**** EXTRAIT CHOISI

Un film de Céline Sallette

De femme tourmentée à « nana » reconnue

Désormais installée en France avec son mari et sa fille, Niki a du mal à oublier les démons de son passé. Elle qui avait été mannequin avant de s’impliquer dans la vie de famille, va alors se lancer à corps perdu dans l’art. Aussi bien pour expérimenter que pour exorciser ses troubles intérieurs…

Passé par le Certain Regard du dernier Festival de Cannes, "Niki" observe la naissance de deux artistes : celle qui donne son nom au titre, Niki de Saint Phalle, et Céline Sallette (comédienne notamment dans "La French", "L'Apollonide : Souvenirs de la maison close" ou le plus récent "Les Algues vertes") qui signe ici ses débuts à la réalisation. Pour conter le parcours de la plasticienne, la néo-cinéaste a choisi de se focaliser sur dix ans de son existence, période coïncidant avec sa découverte des pratiques sculpturales. Car rien ne prédestinait la jeune Catherine Marie-Agnès Fal de Saint-Phalle à se faire connaître un jour sous le sobriquet de Niki, et à s’imposer comme une des figures de l’art contemporain.

À l’écran, on la découvre d’abord sur le tournage d’une publicité. Il faut dire qu’avant de tâter des ciseaux à graver, la jeune fille était mannequin. Mais à sa réaction lorsqu’une ampoule saute, on se rend vite compte que quelque chose ne semble pas tourner rond. Ce pressentiment est renforcé tout au long des premières minutes, avec cette drôle de manière de demander à son mari de « l’écraser » pour la calmer, avec cette nécessité pour elle de cacher des couteaux sous son lit, avec son incapacité de contenir ses émotions. Inquiet, son mari la fera interner dans un hôpital psychiatrique où, abandonnée à elle-même, elle trouvera par la colle et les peintures un moyen de s’exprimer. Le début de sa nouvelle carrière.

********

▸ CONSIGNE ÉCRITE
Transcrivez à l'identique le passage de la critique du film « Niki » situé entre « Passé par le » et « de l’art contemporain. », ces deux bornes comprises. Le matériel ci-dessous ne joue aucun rôle ici.

**** LIGNES DE DONNÉES

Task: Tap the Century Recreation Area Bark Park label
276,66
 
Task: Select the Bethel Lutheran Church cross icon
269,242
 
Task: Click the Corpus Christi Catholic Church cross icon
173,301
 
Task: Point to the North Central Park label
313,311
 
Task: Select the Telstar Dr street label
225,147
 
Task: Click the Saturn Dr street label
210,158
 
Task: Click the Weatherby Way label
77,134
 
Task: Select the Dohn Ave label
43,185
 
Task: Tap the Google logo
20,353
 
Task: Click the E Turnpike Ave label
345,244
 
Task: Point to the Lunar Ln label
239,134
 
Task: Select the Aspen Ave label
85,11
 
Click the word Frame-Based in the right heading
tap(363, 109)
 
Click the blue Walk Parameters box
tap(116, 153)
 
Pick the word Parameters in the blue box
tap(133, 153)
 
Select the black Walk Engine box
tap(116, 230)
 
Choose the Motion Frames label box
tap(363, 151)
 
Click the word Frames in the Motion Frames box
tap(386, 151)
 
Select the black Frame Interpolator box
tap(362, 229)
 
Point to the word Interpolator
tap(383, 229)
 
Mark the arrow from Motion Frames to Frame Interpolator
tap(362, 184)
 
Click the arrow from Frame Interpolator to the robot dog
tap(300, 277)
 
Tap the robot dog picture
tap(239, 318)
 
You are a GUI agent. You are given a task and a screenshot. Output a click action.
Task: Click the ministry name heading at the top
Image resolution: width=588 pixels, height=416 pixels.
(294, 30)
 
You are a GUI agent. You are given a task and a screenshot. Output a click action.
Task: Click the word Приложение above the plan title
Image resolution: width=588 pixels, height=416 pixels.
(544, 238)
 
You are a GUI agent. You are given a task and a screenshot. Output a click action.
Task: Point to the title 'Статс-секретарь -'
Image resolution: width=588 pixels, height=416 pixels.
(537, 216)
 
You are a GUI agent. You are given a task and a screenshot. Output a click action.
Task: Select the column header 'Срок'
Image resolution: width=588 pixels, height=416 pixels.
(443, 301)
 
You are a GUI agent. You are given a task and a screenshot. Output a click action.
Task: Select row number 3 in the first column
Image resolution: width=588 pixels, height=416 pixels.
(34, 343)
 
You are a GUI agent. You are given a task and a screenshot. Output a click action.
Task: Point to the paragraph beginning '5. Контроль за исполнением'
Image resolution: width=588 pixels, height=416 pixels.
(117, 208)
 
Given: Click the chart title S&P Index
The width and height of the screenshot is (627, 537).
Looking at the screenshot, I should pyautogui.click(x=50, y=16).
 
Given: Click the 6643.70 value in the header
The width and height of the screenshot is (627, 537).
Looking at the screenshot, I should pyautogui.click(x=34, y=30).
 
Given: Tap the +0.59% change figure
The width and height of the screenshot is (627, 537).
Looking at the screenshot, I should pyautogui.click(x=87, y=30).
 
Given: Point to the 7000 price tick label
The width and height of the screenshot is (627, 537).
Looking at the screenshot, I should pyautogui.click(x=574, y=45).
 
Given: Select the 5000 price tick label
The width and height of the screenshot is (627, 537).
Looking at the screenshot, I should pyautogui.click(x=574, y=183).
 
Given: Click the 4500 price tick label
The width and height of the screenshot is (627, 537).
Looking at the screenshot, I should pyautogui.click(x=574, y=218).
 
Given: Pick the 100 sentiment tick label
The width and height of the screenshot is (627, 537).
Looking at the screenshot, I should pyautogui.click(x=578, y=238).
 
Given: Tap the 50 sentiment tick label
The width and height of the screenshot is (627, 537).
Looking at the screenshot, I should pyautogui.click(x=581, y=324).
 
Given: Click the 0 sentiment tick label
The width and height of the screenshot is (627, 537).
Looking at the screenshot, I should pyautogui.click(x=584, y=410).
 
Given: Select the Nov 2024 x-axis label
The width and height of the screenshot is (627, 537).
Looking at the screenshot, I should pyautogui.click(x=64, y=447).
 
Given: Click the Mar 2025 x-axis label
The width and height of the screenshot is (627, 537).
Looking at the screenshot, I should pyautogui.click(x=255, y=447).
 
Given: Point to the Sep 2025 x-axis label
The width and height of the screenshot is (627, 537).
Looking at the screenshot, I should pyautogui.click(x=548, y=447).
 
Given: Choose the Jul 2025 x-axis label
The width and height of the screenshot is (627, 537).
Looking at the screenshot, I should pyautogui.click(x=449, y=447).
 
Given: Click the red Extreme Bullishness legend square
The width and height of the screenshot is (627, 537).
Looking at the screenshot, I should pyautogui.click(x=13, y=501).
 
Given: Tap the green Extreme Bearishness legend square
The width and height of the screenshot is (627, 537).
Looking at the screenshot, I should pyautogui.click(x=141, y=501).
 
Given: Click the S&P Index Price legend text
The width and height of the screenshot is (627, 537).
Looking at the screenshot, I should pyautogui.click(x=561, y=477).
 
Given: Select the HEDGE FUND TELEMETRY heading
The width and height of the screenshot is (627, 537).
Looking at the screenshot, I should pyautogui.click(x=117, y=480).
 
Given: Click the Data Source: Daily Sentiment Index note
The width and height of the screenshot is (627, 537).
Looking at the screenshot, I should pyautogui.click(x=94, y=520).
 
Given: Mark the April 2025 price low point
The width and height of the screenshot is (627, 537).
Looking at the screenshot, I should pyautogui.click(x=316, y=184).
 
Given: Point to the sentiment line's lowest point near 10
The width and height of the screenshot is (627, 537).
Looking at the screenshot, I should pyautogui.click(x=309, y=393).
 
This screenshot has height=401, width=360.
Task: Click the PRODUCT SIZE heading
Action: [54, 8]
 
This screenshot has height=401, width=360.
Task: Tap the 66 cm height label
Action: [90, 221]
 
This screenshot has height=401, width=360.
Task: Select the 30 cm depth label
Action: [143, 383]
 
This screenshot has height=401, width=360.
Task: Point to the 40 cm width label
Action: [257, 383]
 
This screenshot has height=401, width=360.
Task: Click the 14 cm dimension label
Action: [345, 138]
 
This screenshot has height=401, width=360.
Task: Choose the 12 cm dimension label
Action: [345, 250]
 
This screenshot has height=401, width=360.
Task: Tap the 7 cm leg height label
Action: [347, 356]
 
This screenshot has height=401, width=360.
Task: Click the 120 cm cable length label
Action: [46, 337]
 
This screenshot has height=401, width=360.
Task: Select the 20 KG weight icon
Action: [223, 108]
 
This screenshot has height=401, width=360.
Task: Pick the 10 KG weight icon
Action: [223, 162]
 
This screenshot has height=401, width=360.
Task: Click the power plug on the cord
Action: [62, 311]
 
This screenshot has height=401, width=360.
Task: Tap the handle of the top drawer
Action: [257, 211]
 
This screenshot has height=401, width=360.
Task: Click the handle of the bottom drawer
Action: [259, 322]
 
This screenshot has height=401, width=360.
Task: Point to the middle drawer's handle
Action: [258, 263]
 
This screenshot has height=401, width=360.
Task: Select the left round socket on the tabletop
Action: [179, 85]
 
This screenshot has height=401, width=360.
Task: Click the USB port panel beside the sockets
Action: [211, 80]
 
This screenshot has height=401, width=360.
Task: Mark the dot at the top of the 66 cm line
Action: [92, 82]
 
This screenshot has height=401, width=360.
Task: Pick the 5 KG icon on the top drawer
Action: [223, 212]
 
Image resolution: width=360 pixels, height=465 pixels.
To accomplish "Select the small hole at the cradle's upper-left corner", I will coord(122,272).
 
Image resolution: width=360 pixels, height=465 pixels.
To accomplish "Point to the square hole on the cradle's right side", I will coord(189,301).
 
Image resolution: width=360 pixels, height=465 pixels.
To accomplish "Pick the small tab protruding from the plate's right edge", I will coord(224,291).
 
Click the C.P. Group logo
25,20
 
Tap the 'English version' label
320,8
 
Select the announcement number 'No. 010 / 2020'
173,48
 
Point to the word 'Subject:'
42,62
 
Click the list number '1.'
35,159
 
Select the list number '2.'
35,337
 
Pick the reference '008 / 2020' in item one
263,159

********

▸ RÉSULTAT
Passé par le Certain Regard du dernier Festival de Cannes, "Niki" observe la naissance de deux artistes : celle qui donne son nom au titre, Niki de Saint Phalle, et Céline Sallette (comédienne notamment dans "La French", "L'Apollonide : Souvenirs de la maison close" ou le plus récent "Les Algues vertes") qui signe ici ses débuts à la réalisation. Pour conter le parcours de la plasticienne, la néo-cinéaste a choisi de se focaliser sur dix ans de son existence, période coïncidant avec sa découverte des pratiques sculpturales. Car rien ne prédestinait la jeune Catherine Marie-Agnès Fal de Saint-Phalle à se faire connaître un jour sous le sobriquet de Niki, et à s’imposer comme une des figures de l’art contemporain.